The show would often take on subject matter that other shows would fear to tread except in a special episode with a viewer discretion disclaimer. Titus would revel in it and crack fun at them while still treating the subject matter with respect whether it was sexual harassment, substance abuse, murder, suicide, etc. This puts the show squarely in the section of black comedy and it was actually part of the show's downfall. The battle with censors and the network over content was constant with Titus relaying one story about how he had to read the script for an episode page by page to an executive on the phone to convince him how it could be funny that they have to convince his father to resume drinking rather than quit because sobriety made him boring and listless. The shows were also different in shooting style as it was shot in real time in front of a studio audience on a set like a play usually in just one location. The laugh track is actually the audience members. Flashbacks and the neutral space interruptions were also played for the audience so it was seen almost exactly as it would be on air. Episodes were mostly self-contained with no overarching story with only a few bits of continuity which was only really thrown out of whack when the network would push episodes out of order for fear of its controversial plot. With its mostly untread material on network TV, its sharp and witty comedic timing and very non politically correct characters, there was nothing quite like it at the time. While it may feel a little dated now, the show still holds up on repeat viewings.

Buyer's Guide:
The DVD sets are now out of print and only available second hand which is a shame as this would be perfect for binge viewing on Netflix or other streaming service. There is a decent amount of bonus content on the discs if one does manage to grab a set.

Don't be a wussy out of 5

Wednesday, July 16, 2014

Coma (2005)

A South Korean miniseries set mostly inside a hospital that's almost completely abandoned, having been marked for closure. A young professional woman, Yoon Young (Lee Se Eun), is sent in to check insurance criteria are being met by the few remaining staff members, all of whom are reticent about why there's a single female patient still in the ward. The patient, Lee So Hee (Cha Soo Yun), is in a coma, unable to speak for herself. Why she's there and why she's comatose opens a door to a horror/mystery that leads to a dramatic and creepy conclusion. If you already have a morbid fear of hospitals, then you may want to avoid watching.

The building has ghosts: the dead kind that act independently, with long, face-obscuring hair and a grudge, and the haunting memory kind that are trapped in a moment, destined to replay a tragic event over and over.

Subsequent episodes simultaneously expand upon the sleeping girl's past and offer up new stories with new characters, each somehow tied into it. Within that framework are a small number of different time periods overlapping.

The narrative throws around a lot of what appear to be red herrings as it gathers the disparate threads together, but they weave into a satisfying conclusion, so don't get too frustrated if you feel a little lost from time to time.

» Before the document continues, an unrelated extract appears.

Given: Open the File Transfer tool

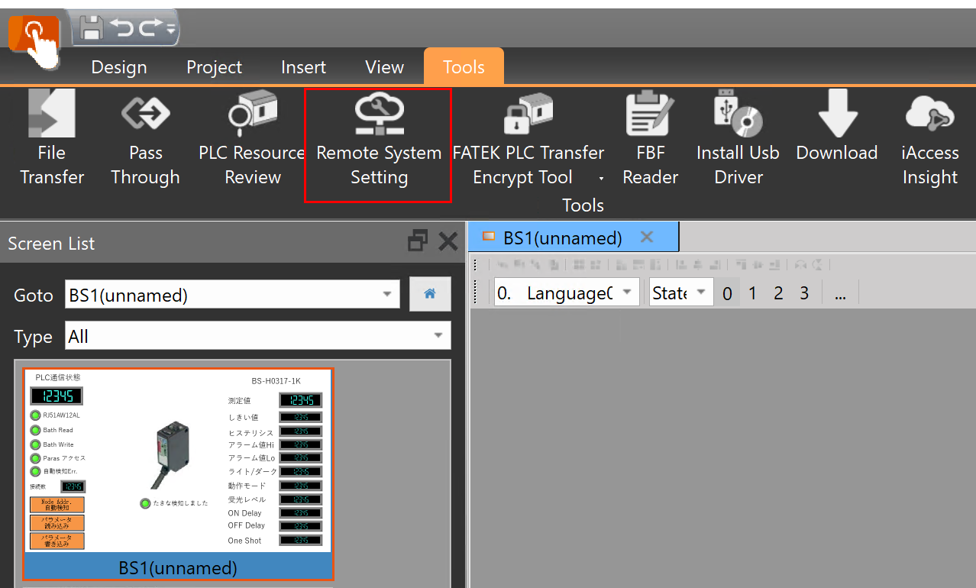Looking at the screenshot, I should pyautogui.click(x=52, y=137).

It's lit in a very precise way. A lot of the time the colour is either drained out of the picture or the cold, murky appearance of the concrete is extended to every other aspect of production. The closest approximation I can think of is the aesthetic of most survival horror games: the flickering corridor lights, the shit-smeared and blood-stained half-tiled walls, etc.

An over-reliance on the now clich├ęd Asian horror sounds (clicking/grinding bones and scratching/shuffling corpse) was tiresome, but the series was aired in 2005 and that may have been less of an issue then. Had I been lucky enough to see it in 2005 I'm positive that I'd have liked it more.

5 episodes, approx 55 minutes each. The final episode is the best.